[Work request]: This exercise asks for every line of the material that includes the word "computer".

[Data for this exercise]:

»»

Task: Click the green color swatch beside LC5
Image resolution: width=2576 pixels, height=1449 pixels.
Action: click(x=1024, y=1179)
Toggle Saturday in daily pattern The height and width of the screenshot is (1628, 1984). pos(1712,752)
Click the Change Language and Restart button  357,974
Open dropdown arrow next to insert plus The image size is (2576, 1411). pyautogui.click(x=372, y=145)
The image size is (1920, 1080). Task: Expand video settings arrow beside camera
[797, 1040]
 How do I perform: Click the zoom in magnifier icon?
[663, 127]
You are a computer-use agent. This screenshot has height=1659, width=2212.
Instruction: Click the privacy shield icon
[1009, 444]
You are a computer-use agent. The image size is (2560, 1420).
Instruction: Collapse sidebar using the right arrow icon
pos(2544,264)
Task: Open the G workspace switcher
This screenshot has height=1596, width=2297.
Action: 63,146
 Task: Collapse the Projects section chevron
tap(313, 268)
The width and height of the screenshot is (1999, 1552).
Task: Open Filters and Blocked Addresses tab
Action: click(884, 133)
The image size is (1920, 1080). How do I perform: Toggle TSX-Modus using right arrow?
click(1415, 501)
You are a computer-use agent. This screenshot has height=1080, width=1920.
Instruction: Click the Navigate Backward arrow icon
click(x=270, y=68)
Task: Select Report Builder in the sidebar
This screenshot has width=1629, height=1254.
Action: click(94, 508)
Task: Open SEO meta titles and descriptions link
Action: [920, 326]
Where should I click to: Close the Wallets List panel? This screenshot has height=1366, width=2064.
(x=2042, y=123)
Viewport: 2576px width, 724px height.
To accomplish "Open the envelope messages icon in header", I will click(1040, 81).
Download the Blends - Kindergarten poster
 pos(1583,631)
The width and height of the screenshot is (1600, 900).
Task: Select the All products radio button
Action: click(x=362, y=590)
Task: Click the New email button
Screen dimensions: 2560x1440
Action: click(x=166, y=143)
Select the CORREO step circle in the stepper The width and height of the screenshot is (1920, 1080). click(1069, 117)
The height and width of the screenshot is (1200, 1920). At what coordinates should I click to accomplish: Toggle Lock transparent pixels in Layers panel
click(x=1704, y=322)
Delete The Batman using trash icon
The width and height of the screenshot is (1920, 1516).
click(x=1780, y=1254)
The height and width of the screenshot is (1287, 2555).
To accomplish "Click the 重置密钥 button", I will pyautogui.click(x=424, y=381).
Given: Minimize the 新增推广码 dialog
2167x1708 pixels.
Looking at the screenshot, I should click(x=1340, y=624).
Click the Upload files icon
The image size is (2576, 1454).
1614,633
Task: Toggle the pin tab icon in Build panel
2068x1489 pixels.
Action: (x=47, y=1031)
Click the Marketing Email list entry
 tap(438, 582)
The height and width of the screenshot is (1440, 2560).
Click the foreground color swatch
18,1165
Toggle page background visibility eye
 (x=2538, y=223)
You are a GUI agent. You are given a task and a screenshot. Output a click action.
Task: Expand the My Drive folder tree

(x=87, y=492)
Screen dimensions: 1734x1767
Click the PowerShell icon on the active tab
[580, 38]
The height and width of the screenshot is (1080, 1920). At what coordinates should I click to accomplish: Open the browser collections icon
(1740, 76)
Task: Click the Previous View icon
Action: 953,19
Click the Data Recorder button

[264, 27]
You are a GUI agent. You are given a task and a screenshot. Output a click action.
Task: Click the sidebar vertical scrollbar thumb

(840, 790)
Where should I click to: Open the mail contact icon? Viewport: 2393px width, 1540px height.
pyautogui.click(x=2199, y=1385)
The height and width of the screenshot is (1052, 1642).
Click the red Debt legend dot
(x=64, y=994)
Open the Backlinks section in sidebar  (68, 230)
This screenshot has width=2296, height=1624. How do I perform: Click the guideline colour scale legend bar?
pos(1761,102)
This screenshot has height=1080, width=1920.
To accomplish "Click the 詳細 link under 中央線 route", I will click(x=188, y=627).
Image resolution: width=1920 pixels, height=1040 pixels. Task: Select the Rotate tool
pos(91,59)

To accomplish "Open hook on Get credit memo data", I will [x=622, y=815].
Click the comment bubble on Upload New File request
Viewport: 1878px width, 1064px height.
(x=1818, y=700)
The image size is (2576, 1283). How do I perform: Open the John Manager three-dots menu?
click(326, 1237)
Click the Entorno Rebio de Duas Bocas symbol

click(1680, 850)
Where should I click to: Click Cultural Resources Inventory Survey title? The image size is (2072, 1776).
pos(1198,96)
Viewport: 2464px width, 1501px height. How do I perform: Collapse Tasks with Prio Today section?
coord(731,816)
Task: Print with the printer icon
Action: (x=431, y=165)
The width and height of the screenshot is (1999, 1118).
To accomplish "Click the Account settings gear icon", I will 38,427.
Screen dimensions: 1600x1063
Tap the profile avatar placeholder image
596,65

««

[Exercise output]:
You are a computer-use agent. This screenshot has height=1659, width=2212.
You are a computer-use agent. The image size is (2560, 1420).
You are a computer-use agent. This screenshot has height=1080, width=1920.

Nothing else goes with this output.